Statins are beneficial in women for the secondary prevention of some cardiovascular events, but they don’t appear to be any better than placebo at preventing stroke or all-cause mortality, according to a meta-analysis reported in the June 25 issue of Archives of Internal Medicine.

These findings, from a study of 11 randomized, placebo-controlled clinical trials, underscore the differences between men and women in the benefits conferred by statin therapy, said Dr. Jose Gutierrez of the Neurological Institute, Columbia University, New York, and his associates.

Clinical trials have yielded conflicting results concerning the benefit of statins in women known to have cardiovascular disease, compared with those in men. Dr. Gutierrez and his colleagues hoped to clarify the question by restricting their meta-analysis to clinical trials that used randomization and double-blinding; compared statin therapy with placebo rather than usual care or other treatments; included samples of at least 100 subjects; and had follow-up of at least 16 weeks.

The 11 studies they reviewed had a pooled sample size of 43,191 subjects. Even so, only 20% of the subjects were women.

The drugs that were studied included lovastatin, simvastatin, pravastatin, fluvastatin, and atorvastatin.

In the overall study population, statins were effective at preventing any cardiovascular event, all-cause mortality, coronary death, any myocardial infarction, cardiac intervention, and any type of stroke. When the data were stratified by sex, all of these benefits remained significant for men taking statins compared with men taking placebo.

However, women taking statins did not have significantly lower risk than women taking placebo for all-cause mortality or stroke. They did have significantly lower risk for coronary death, any MI, and coronary interventions, the investigators said (Arch.
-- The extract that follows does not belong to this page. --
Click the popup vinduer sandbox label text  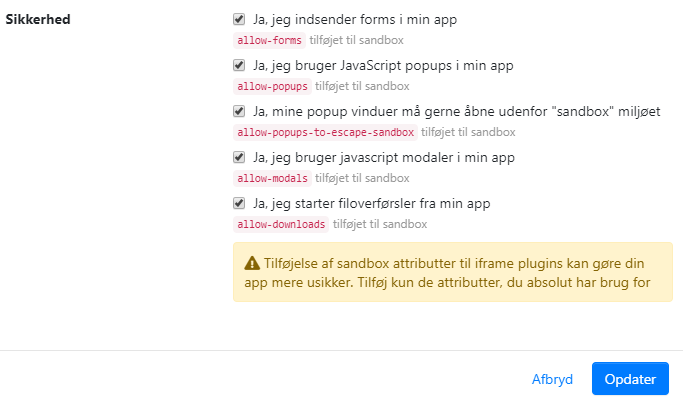pyautogui.click(x=457, y=111)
Intern. Med. 2012;172:909-19).

These results did not change in several sensitivity analyses, such as when the analysis was restricted to subjects with the shortest follow-up, the oldest subjects, or subjects taking only hydrophilic statins as opposed to lipophilic statins.
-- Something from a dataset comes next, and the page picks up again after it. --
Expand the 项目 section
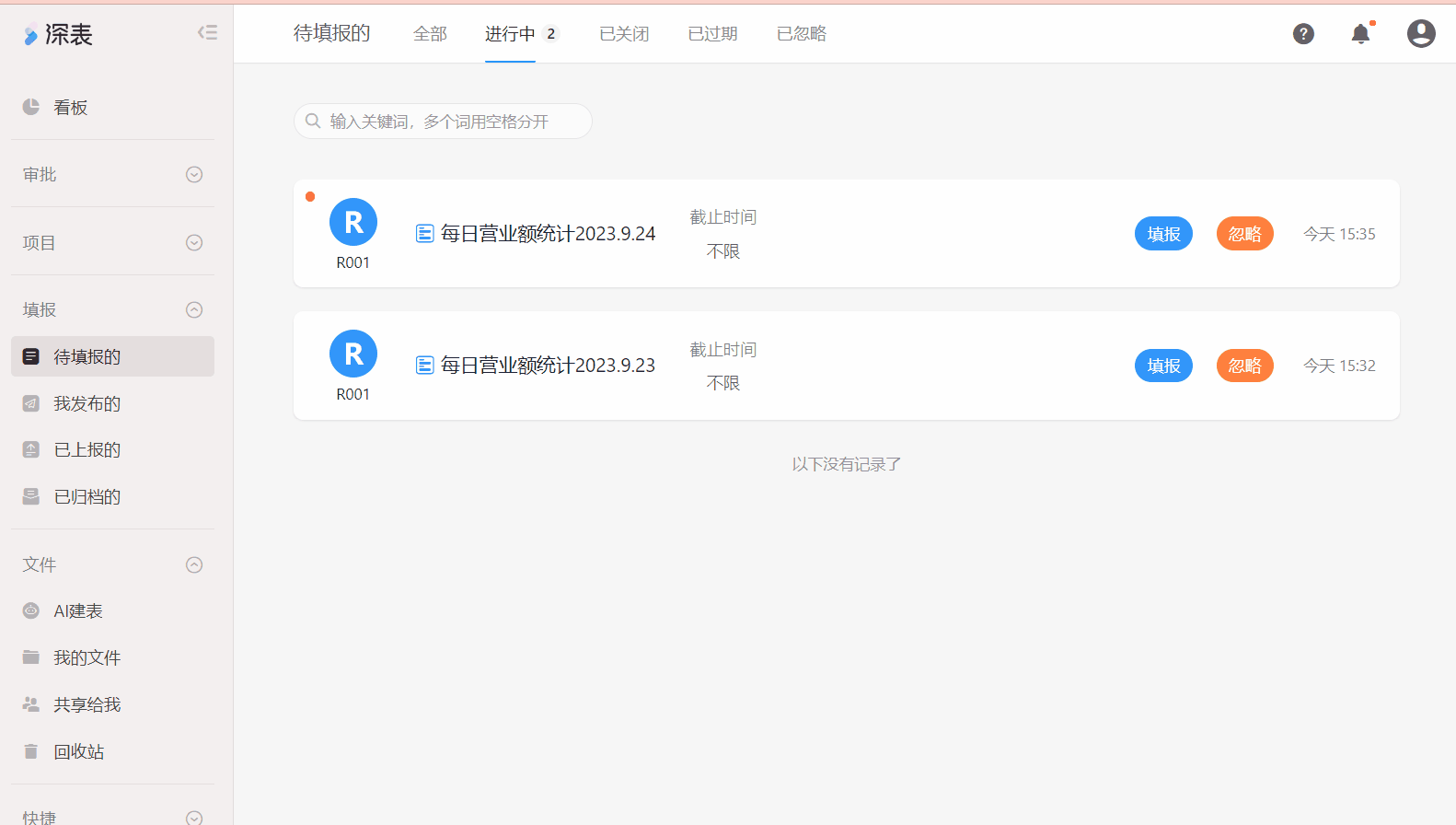This screenshot has height=825, width=1456. pyautogui.click(x=194, y=242)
The reason for this discrepancy between men and women is uncertain. “One possibility is that the small sample size of women” – which they characterized as “a major limitation” of their meta-analysis – limited the power of the study to detect significant differences in women, the researchers noted.

“In addition, it is possible that the worse cardiovascular profile of women enrolled in studies, as well as the lower proportion of antiplatelet agent use, could account for some of these differences,” they wrote. Biological differences between the sexes likely play a role as well, as do sex-specific disparities in health care and in biomedical research, they added.

Overall, the study findings support the use of statins in women as in men for the secondary prevention of some cardiovascular events, Dr. Gutierrez and his associates said.

No conflicts of interest were reported.